VOTRE TÂCHE:
Recopiez toutes les lignes du matériel ci-dessous en décalant les coordonnées données en réponse : ajoutez -82 à chacun de leurs nombres. Laissez les images de côté, s'il vous plaît.

MATÉRIEL PRÉSENTÉ:

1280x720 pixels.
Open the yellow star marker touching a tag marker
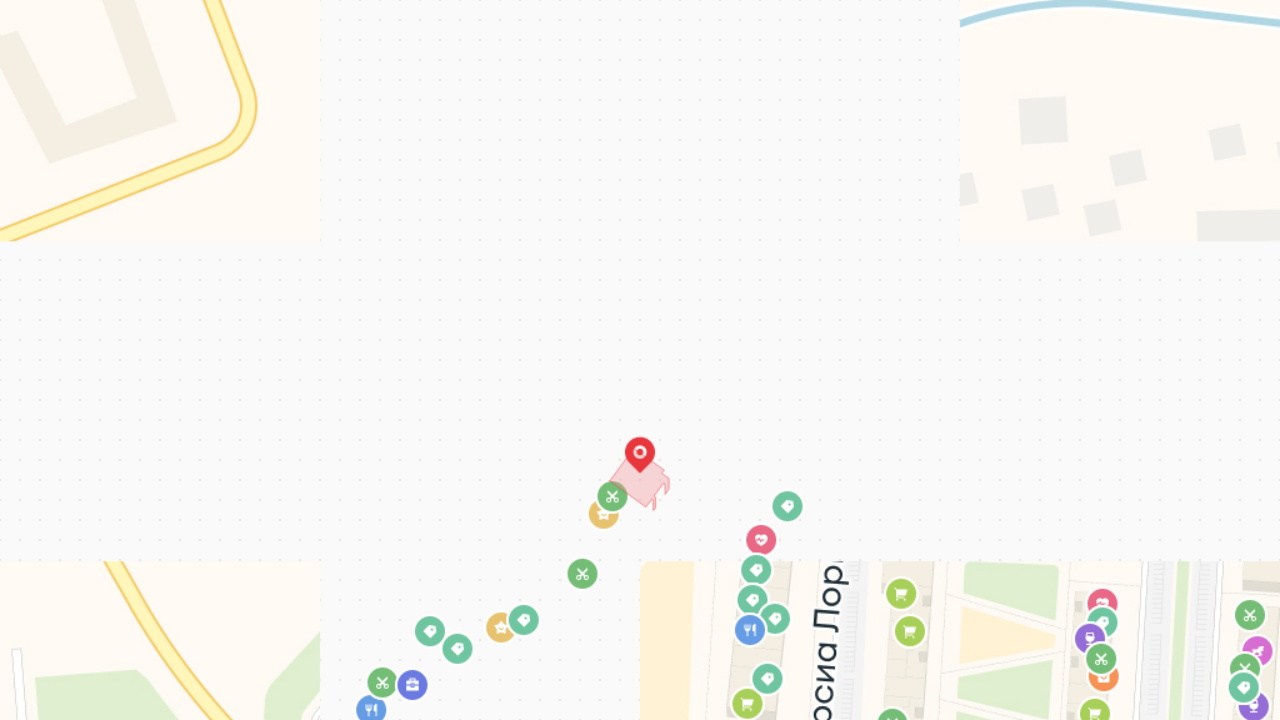point(499,628)

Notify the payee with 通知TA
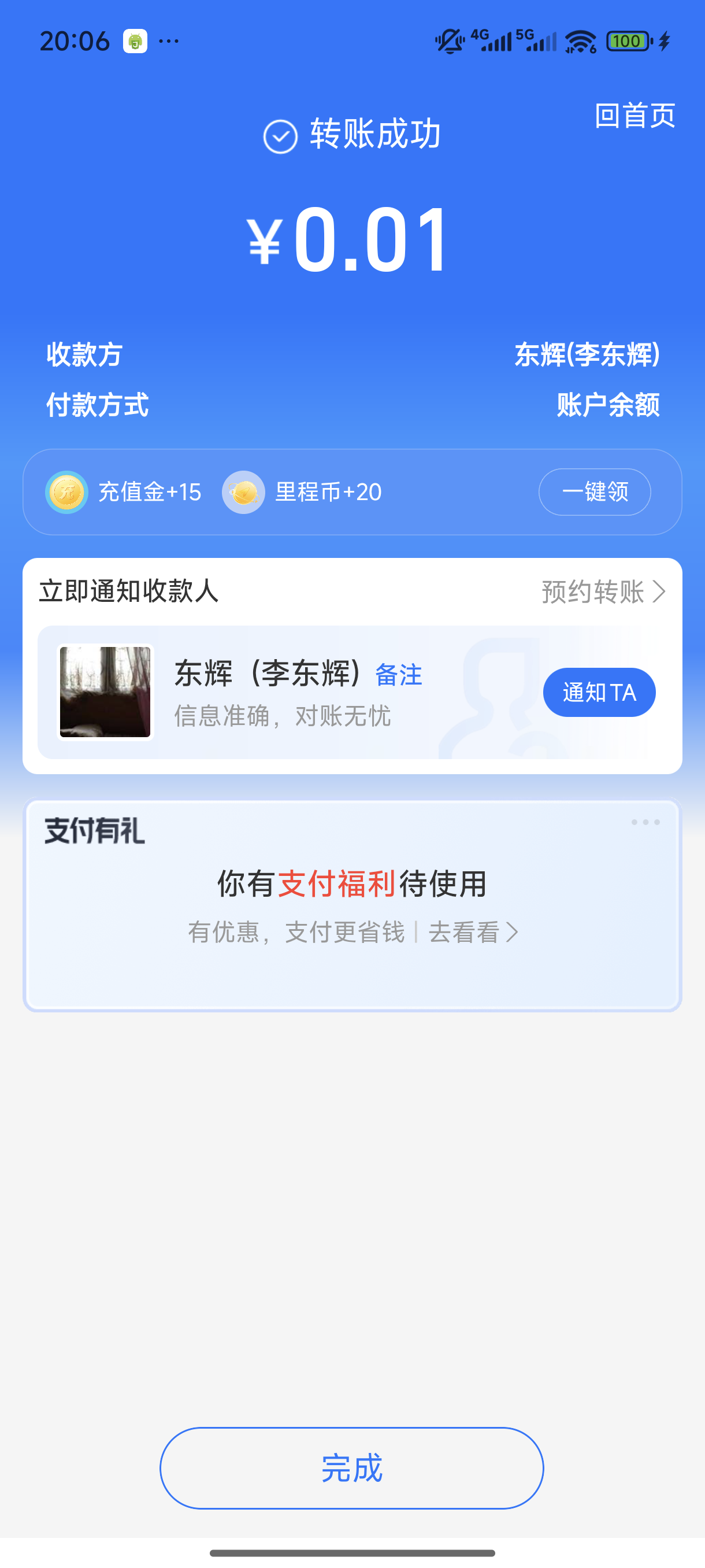pos(599,692)
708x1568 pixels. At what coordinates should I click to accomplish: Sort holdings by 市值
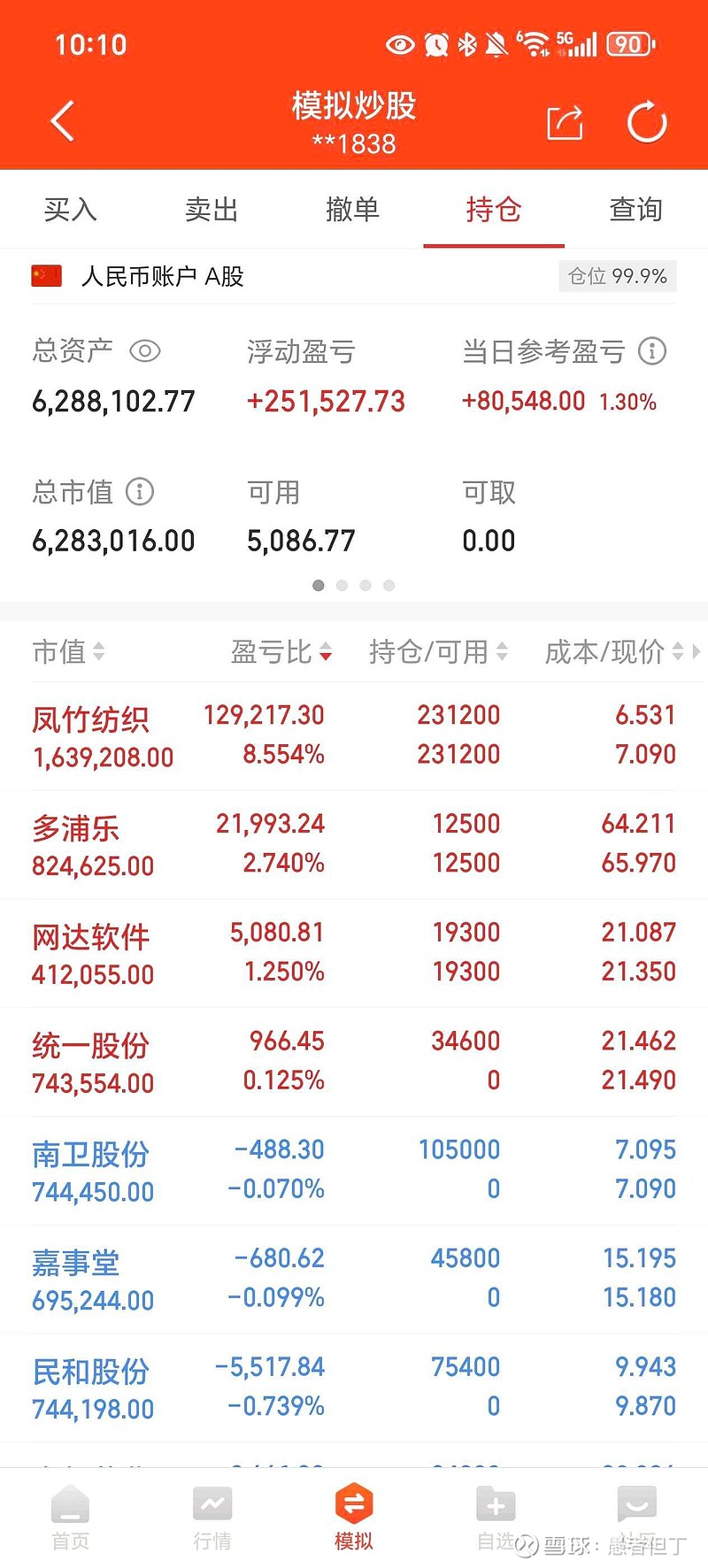pos(69,652)
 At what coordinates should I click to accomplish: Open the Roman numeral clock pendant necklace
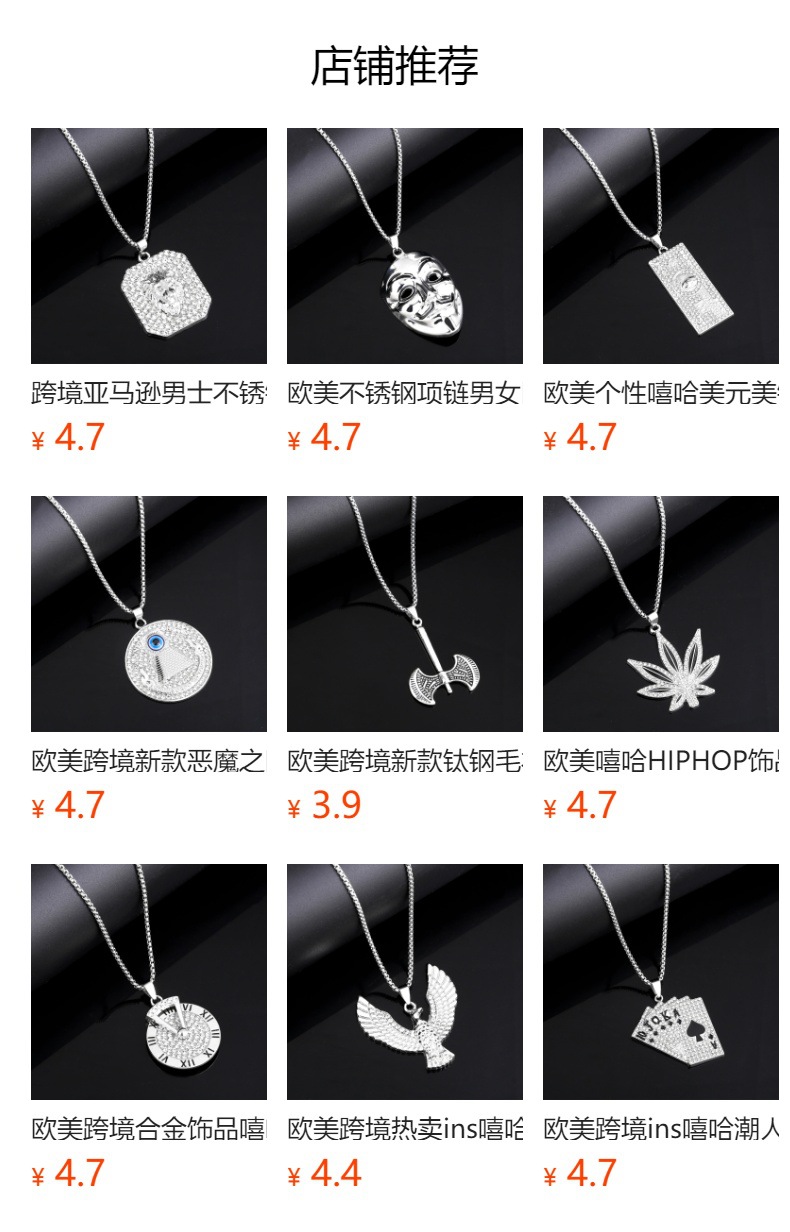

CORRIGÉ DE L'EXERCICE:
1280x720 pixels.
Open the yellow star marker touching a tag marker
point(417,546)

Notify the payee with 通知TA
pos(517,610)
708x1568 pixels. At what coordinates should I click to accomplish: Sort holdings by 市值
pos(-13,570)
 At what coordinates should I click to accomplish: Open the Roman numeral clock pendant necklace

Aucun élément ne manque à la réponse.